In 2005, Cade Massey and Richard Thaler published Overconfidence vs Market Efficiency in the National Football League, a seminal paper examining the decision making of NFL teams in the annual draft from 1988 to 2004. Massey and Thaler found significant evidence that NFL general managers fall prey to a number of biases in the player selection process, most notably overconfidence and the winner’s curse. Overconfidence, a term popularized by Kahneman and Tversky, refers to situations in which there exists a positive difference between a person’s subjective accuracy perception of their judgments and the true accuracy of those judgments. The winner’s curse is a phenomenon in auction theory suggesting that the winner of the auction is likely to end up paying more than the true asset value. Both of these biases are associated with one particular feature of team behavior over the years: overvaluation picks in early rounds of the draft and undervaluation picks in later rounds of the draft.
A likely explanation for these trends in pick valuation lies in a set of guidelines posited by former Dallas Cowboys head coach Jimmy Johnson. In the 1980s, Johnson developed a valuation system for draft picks based on previous trades, making explicit the values implied by prior transactions. This became known as “The Chart” and was quickly adopted by a number of teams as a general framework for constructing and assessing trade proposals. While teams adhered closely to this outline, The Chart was constructed as a descriptive tool, not a prescriptive one – that is, it was built to reflect the preferences that teams had demonstrated in the past, not necessarily optimal behavior.
Now, as teams become increasingly analytically driven, we could potentially expect biases to be addressed and behavioral tendencies to change. In a more recent edition of Massey and Thaler’s research, The Loser’s Curse: Decision Making and Market Efficiency in the National Football League Draft (2013), they find that the biases persist, but the past eight years have seen significant developments in team drafting approaches and attitudes toward analytics.
Even since the most recent Massey-Thaler paper, a number of other public analyses have been released, including FiveThirtyEight’s examination of team and GM consistency in beating the market (2014), Brian Burke’s update to the Massey-Thaler analysis in response to the new CBA (2016), and PFF’s exploration of surplus value by the PFF WAR metric (2020). We use a similar approach to derive pick value but expand on these analyses by digging deeper into behavioral tendencies and their associated results.

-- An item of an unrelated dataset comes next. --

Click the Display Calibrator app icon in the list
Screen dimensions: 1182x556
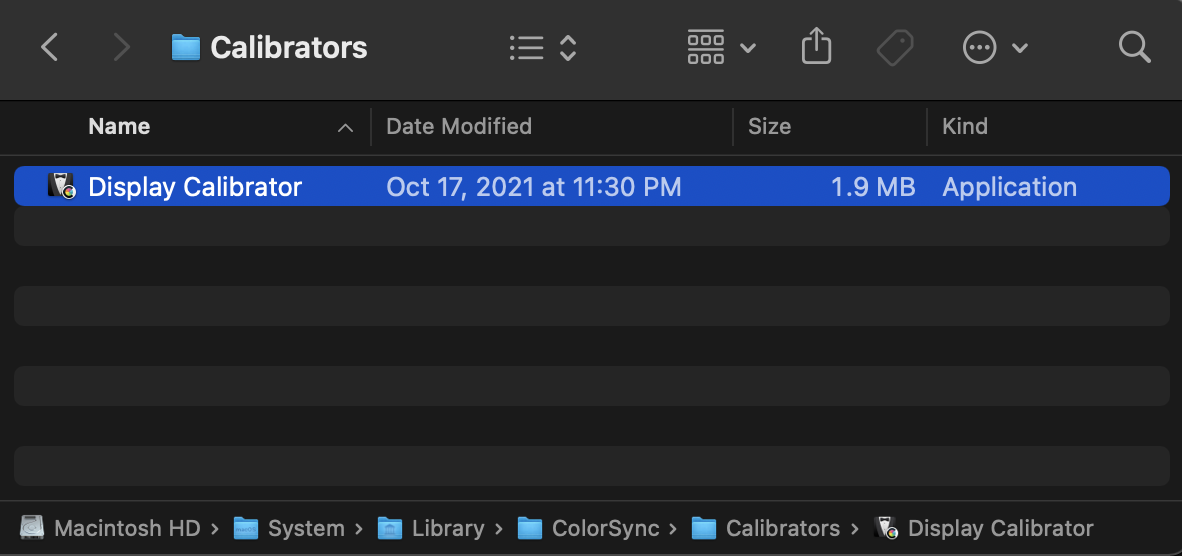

With variation in draft pick valuation as the backdrop, we attempt to formalize both macro- and micro-level team trends and outcomes. Each NFL franchise has a unique approach to constructing its roster via the draft, and in this report, we offer insights into what those strategies look like and how successful they have – or haven’t – been in the last decade. We include sections on general drafting success, player performance over/under expectation, high- vs. low-variance approaches, positional capital allocation, pick trading tendencies, and much more. The backdrop of these analyses is an expected pick value model we built using Pro Football Reference’s Approximate Value metric, which is defined by Pro Football Reference as “an attempt to put a single number on the seasonal value of a player at any position from any year.” We hope you enjoy it.
In order to generate a model of predicted draft pick value, we use two measures of value, both based on Pro Football Reference’s Approximate Value (AV): AV per season since draft (regardless of whether they played in a given year), and AV per game played. We split into two definitions of value because the former takes longevity into account by dividing total career production by number of potential seasons, and the latter looks exclusively at how well a player produced while he was on the field. Additionally, AV per season allows us to project total career production by multiplying the number of years since the draft times the projected AV per season. We find each of these definitions to have merit depending on the context of the analysis, and we will use them intermittently throughout this report. Importantly, we do not limit our player valuation to the first four years of a player’s career. While this approach has its limitations, we work under the simplifying assumption that each team/GM is making drafting decisions by total player value.